# PROBLEM
Without including any images, repeat the data exactly.

# AVAILABLE RECORDS

::::::::::

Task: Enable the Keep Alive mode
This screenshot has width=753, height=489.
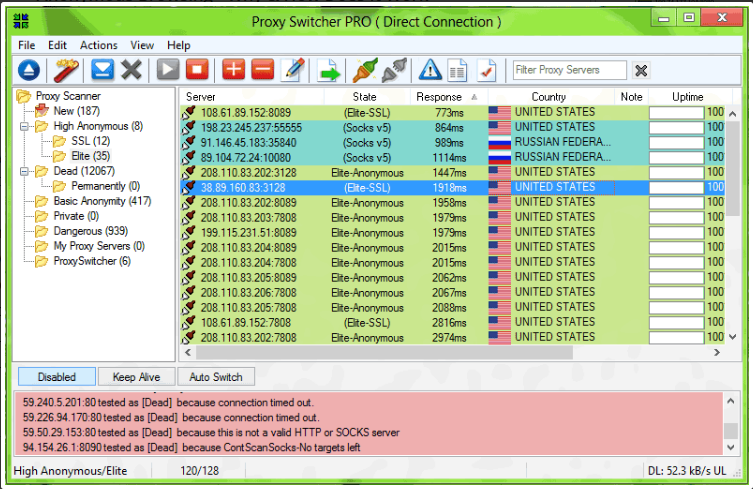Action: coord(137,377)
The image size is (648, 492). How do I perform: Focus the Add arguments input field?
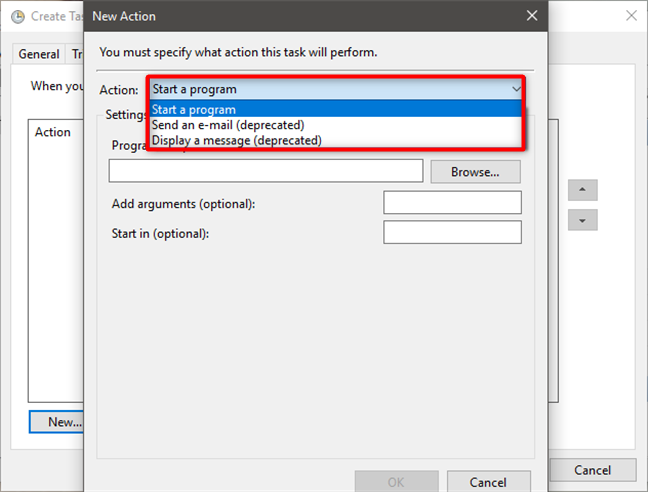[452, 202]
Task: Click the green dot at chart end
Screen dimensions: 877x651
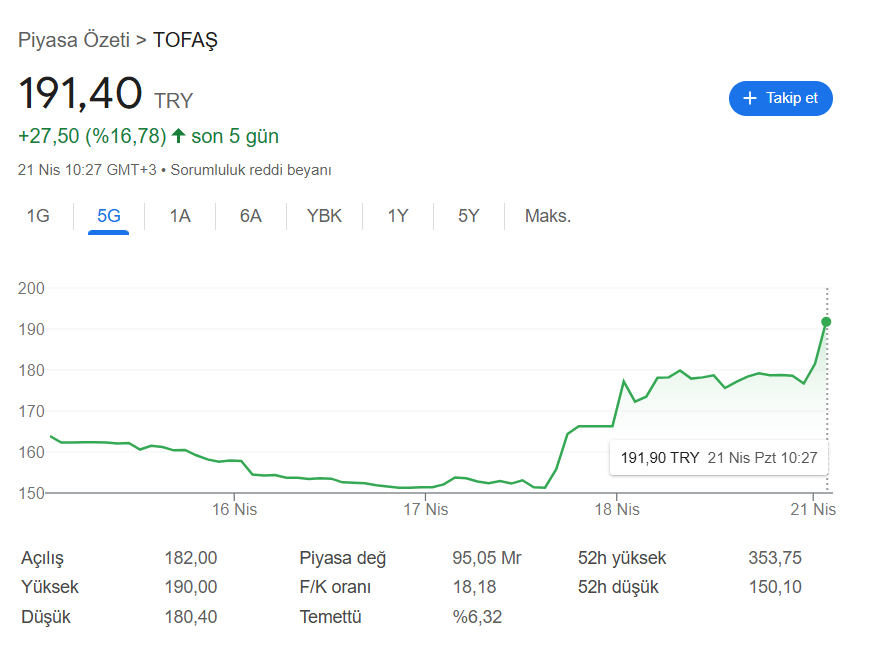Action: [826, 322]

::::::::::

# TASK RESPONSE
Task: Enable the Keep Alive mode
This screenshot has width=753, height=489.
Action: coord(137,377)
The image size is (648, 492). How do I perform: Focus the Add arguments input field?
[452, 202]
Task: Click the green dot at chart end
Screen dimensions: 877x651
Action: [826, 322]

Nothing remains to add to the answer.